表5 桑芪益气养阴方对胰岛素抵抗大鼠ACC1、FASN、SCD1、GLUT2基因表达的影响

2.5 桑芪益气养阴方对胰岛素抵抗大鼠肝脏ACC1、FASN、SCD1、GLUT2蛋白表达的影响

与空白组比较,模型组大鼠ACC1、FASN、SCD1蛋白表达显著升高(P<0.01),GLUT2蛋白表达显著降低(P<0.01)。与模型组比较,阳性药组大鼠ACC1、FASN、SCD1蛋白表达显著降低(P<0.01),GLUT2蛋白表达显著升高(P<0.01);桑芪益气养阴方各剂量组大鼠FASN、SCD1蛋白表达均显著降低(P<0.01),桑芪益气养阴方中、高剂量组大鼠ACC1蛋白表达显著降低,GLUT2蛋白表达显著升高(P<0.01)。见表6,图1。

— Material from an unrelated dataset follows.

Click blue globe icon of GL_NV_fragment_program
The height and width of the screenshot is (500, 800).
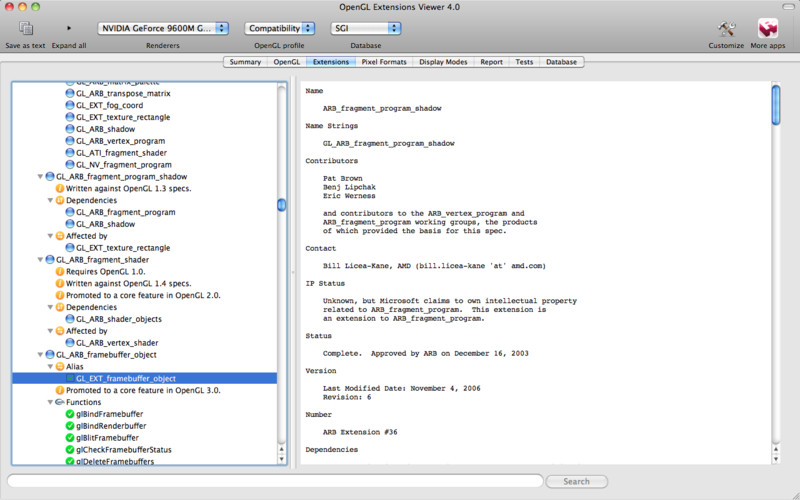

注A空白组;B模型组;C阳性药组;D桑芪益气养阴方低剂量组;E桑芪益气养阴方中剂量组;F桑芪益气养阴方高剂量组。图1 各组胰岛素抵抗大鼠肝脏ACC1、FASN、SCD1、GLUT2蛋白条带表达情况图

表6 桑芪益气养阴方对胰岛素抵抗大鼠ACC1、FASN、SCD1、GLUT2蛋白表达的影响

3 讨论

胰岛素抵抗是导致2型糖尿病的重要病理机制之一,同时也是非酒精性脂肪肝、高脂血症、动脉粥样硬化等疾病的共同危险因素。胰岛素抵抗的分子机制主要有糖毒性、脂毒性、氧化应激等,导致胰岛素受体信号转导异常。肝脏作为胰岛素作用的主要靶器官及糖脂代谢的重要器官,肝脏胰岛素抵抗在2型糖尿病的发生发展中起着举足轻重的作用[7]。GLUT2是一种跨膜载体蛋白,是肝脏和血液之间葡萄糖转移的主要转运体,可调节葡萄糖跨细胞膜运动,维持血糖稳定。胰岛素抵抗情况下,GLUT2蛋白表达减少,肝细胞葡萄糖摄取减少,可导致血糖升高[8];反之,肝脏GLUT2表达水平上调可促进肝组织对血液中葡萄糖的摄取,降低血糖水平[9]。前期研究显示,桑芪益气养阴方能显著降低气阴两虚型糖尿病大鼠的胰岛素抵抗指数,本研究结果显示桑芪益气养阴方还能显著抑制胰岛素抵抗环境下肝脏GLUT2蛋白的减少,增加肝糖原合成,从而降低血糖水平。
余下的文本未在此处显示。